Drosera subhirtella

Scientific classification
- Kingdom: Plantae
- Clade: Tracheophytes
- Clade: Angiosperms
- Clade: Eudicots
- Order: Caryophyllales
- Family: Droseraceae
- Genus: Drosera
- Subgenus: Drosera subg. Ergaleium
- Section: Drosera sect. Ergaleium
- Species: D. subhirtella
- Binomial name: Drosera subhirtella Planch.

= Drosera subhirtella =

- Genus: Drosera
- Species: subhirtella
- Authority: Planch.

Species of carnivorous plant

Drosera subhirtella, the sunny rainbow, is a scrambling or climbing perennial tuberous species in the carnivorous plant genus Drosera.
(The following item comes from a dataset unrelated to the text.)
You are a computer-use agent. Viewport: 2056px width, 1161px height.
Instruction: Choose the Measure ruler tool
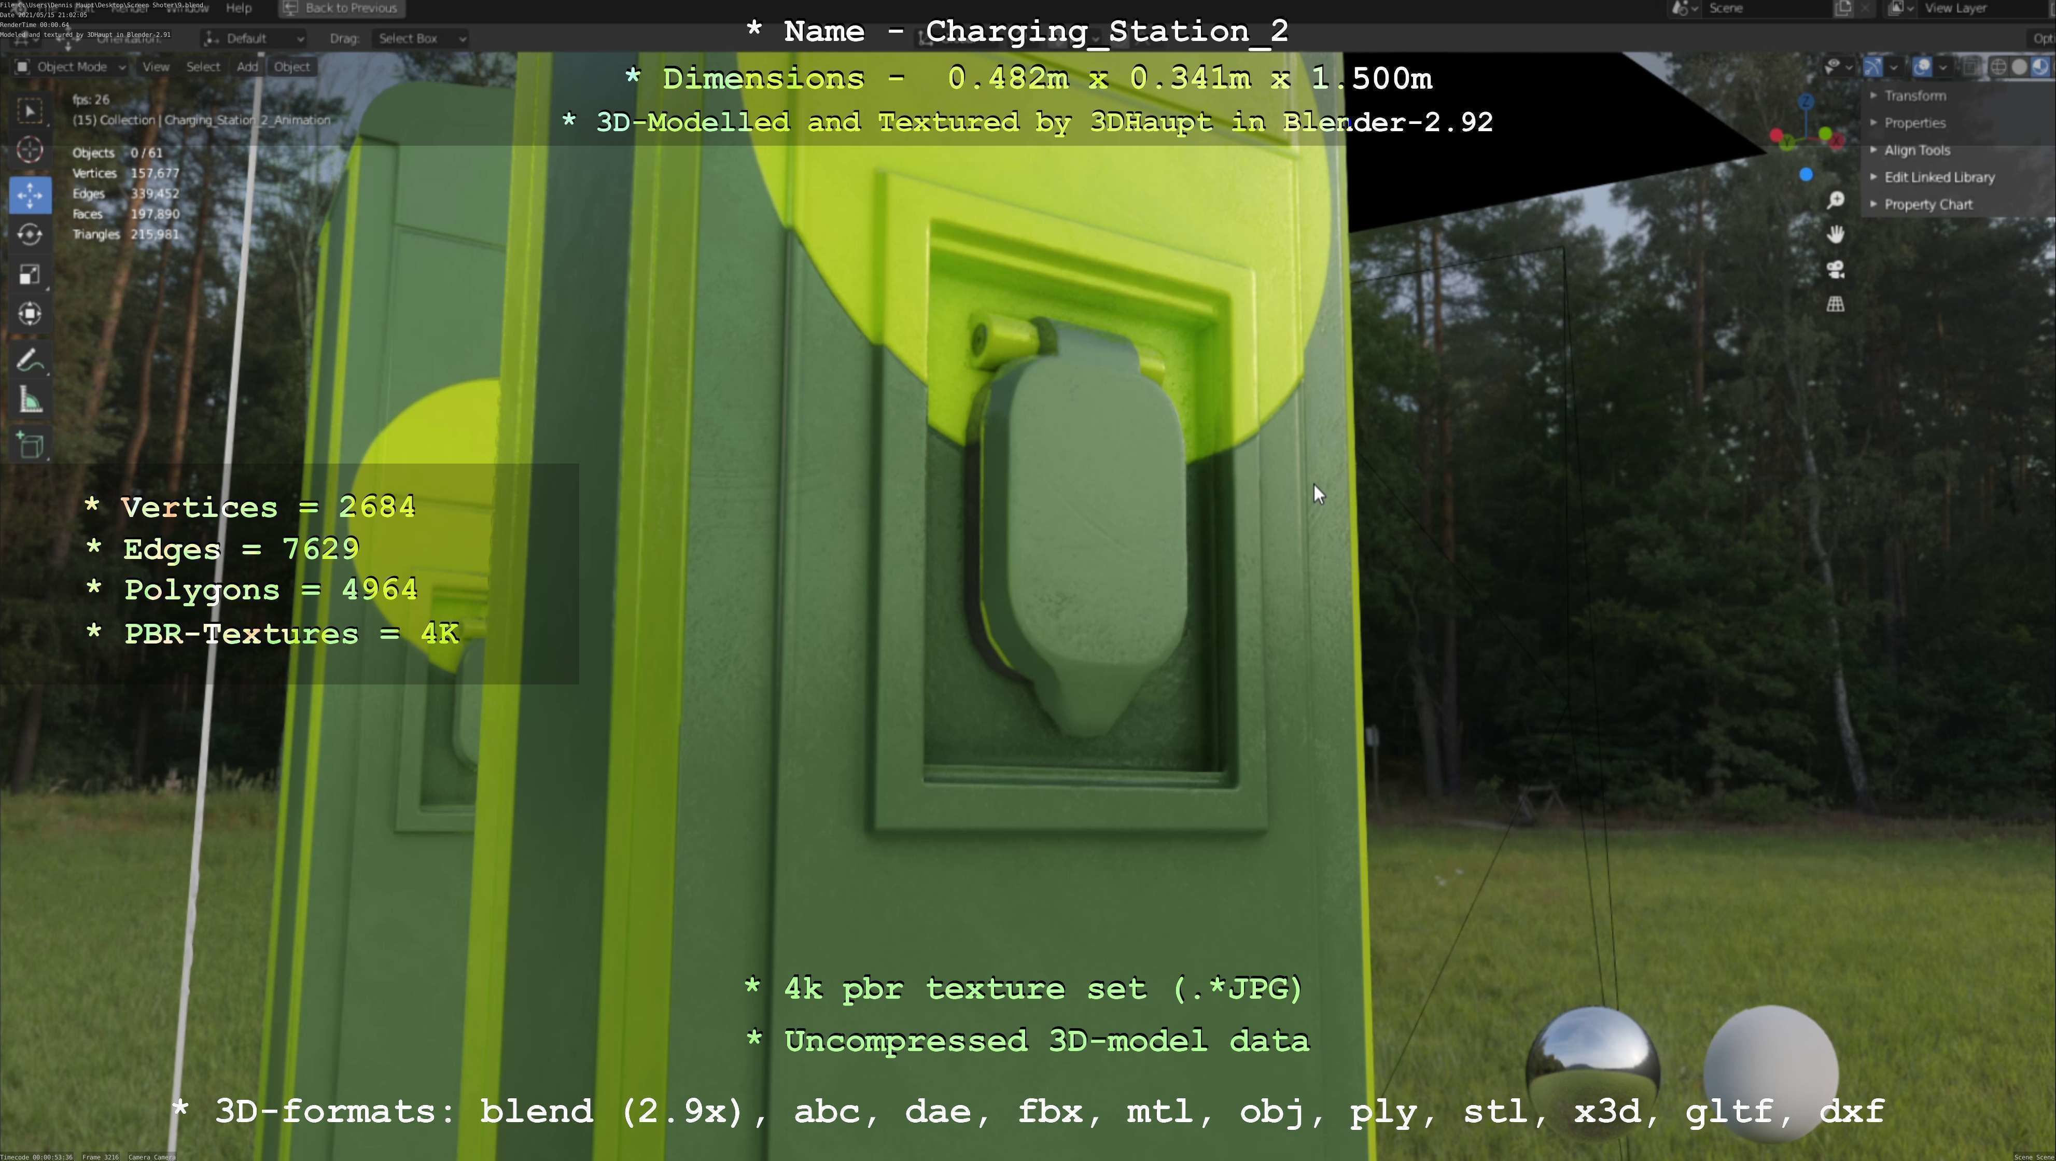(x=30, y=401)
It is endemic to Western Australia and is found in sandplains, granite outcrops, and swamp margins in sand, clay, and loam soils. D. subhirtella produces small carnivorous leaves along stems that can be 40 cm high. Yellow flowers bloom from August to October.

== Botanical history ==
Drosera subhirtella was first described by Jules Émile Planchon in 1848. A new variety of D. subhirtella, var. moorei, was described by Ludwig Diels in his 1906 monograph on the Droseraceae. In 1982, N. G. Marchant changed the variety to a subspecies and there the taxon stood until Allen Lowrie elevated it to species rank at D. moorei in 1999.